Saved data entries
======
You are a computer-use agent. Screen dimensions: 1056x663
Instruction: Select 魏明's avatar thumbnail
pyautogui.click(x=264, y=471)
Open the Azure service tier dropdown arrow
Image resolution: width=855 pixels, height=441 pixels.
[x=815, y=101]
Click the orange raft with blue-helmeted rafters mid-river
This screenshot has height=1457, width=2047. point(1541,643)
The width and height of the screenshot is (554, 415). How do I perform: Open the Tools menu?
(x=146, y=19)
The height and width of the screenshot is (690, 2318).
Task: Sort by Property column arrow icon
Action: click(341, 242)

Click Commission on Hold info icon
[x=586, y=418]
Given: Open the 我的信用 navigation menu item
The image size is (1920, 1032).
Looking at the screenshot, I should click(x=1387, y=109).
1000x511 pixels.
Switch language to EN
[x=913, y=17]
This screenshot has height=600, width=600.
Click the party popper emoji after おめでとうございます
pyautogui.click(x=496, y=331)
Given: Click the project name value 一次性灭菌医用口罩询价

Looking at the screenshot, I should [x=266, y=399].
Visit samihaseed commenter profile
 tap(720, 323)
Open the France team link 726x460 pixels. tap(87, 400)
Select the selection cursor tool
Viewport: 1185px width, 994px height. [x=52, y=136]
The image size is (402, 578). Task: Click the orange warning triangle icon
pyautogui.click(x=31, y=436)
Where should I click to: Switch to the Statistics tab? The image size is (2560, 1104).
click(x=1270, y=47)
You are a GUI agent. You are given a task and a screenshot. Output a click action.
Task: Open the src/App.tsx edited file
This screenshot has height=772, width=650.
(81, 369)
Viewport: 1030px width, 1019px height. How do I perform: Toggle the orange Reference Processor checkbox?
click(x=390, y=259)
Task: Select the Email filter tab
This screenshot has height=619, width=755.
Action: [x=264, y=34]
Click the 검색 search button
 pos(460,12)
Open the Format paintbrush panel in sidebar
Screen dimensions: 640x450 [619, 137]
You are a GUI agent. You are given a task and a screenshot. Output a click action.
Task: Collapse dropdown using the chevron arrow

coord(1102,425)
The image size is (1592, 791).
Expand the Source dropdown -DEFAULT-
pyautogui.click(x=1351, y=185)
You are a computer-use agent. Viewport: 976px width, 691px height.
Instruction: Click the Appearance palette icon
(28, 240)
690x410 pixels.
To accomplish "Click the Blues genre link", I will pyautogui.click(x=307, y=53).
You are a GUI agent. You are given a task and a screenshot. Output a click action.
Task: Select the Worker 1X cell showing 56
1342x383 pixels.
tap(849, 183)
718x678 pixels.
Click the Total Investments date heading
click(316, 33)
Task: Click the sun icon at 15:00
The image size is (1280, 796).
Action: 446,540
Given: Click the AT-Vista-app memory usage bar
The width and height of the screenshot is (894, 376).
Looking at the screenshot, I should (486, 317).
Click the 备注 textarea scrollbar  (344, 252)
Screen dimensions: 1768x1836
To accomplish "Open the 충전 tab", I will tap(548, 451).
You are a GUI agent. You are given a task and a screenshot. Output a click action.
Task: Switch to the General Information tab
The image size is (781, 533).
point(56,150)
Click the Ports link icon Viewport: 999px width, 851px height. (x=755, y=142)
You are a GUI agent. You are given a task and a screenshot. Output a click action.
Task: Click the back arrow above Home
======
Problem to work on
Your reply is to repeat, unchanged, the lines above running from the one with "Switch language to EN" up to and including the one with "Task: Select the Email filter tab".

Task solution
Switch language to EN
[x=913, y=17]
This screenshot has height=600, width=600.
Click the party popper emoji after おめでとうございます
pyautogui.click(x=496, y=331)
Given: Click the project name value 一次性灭菌医用口罩询价

Looking at the screenshot, I should [x=266, y=399].
Visit samihaseed commenter profile
 tap(720, 323)
Open the France team link 726x460 pixels. tap(87, 400)
Select the selection cursor tool
Viewport: 1185px width, 994px height. [x=52, y=136]
The image size is (402, 578). Task: Click the orange warning triangle icon
pyautogui.click(x=31, y=436)
Where should I click to: Switch to the Statistics tab? The image size is (2560, 1104).
click(x=1270, y=47)
You are a GUI agent. You are given a task and a screenshot. Output a click action.
Task: Open the src/App.tsx edited file
This screenshot has height=772, width=650.
(81, 369)
Viewport: 1030px width, 1019px height. How do I perform: Toggle the orange Reference Processor checkbox?
click(x=390, y=259)
Task: Select the Email filter tab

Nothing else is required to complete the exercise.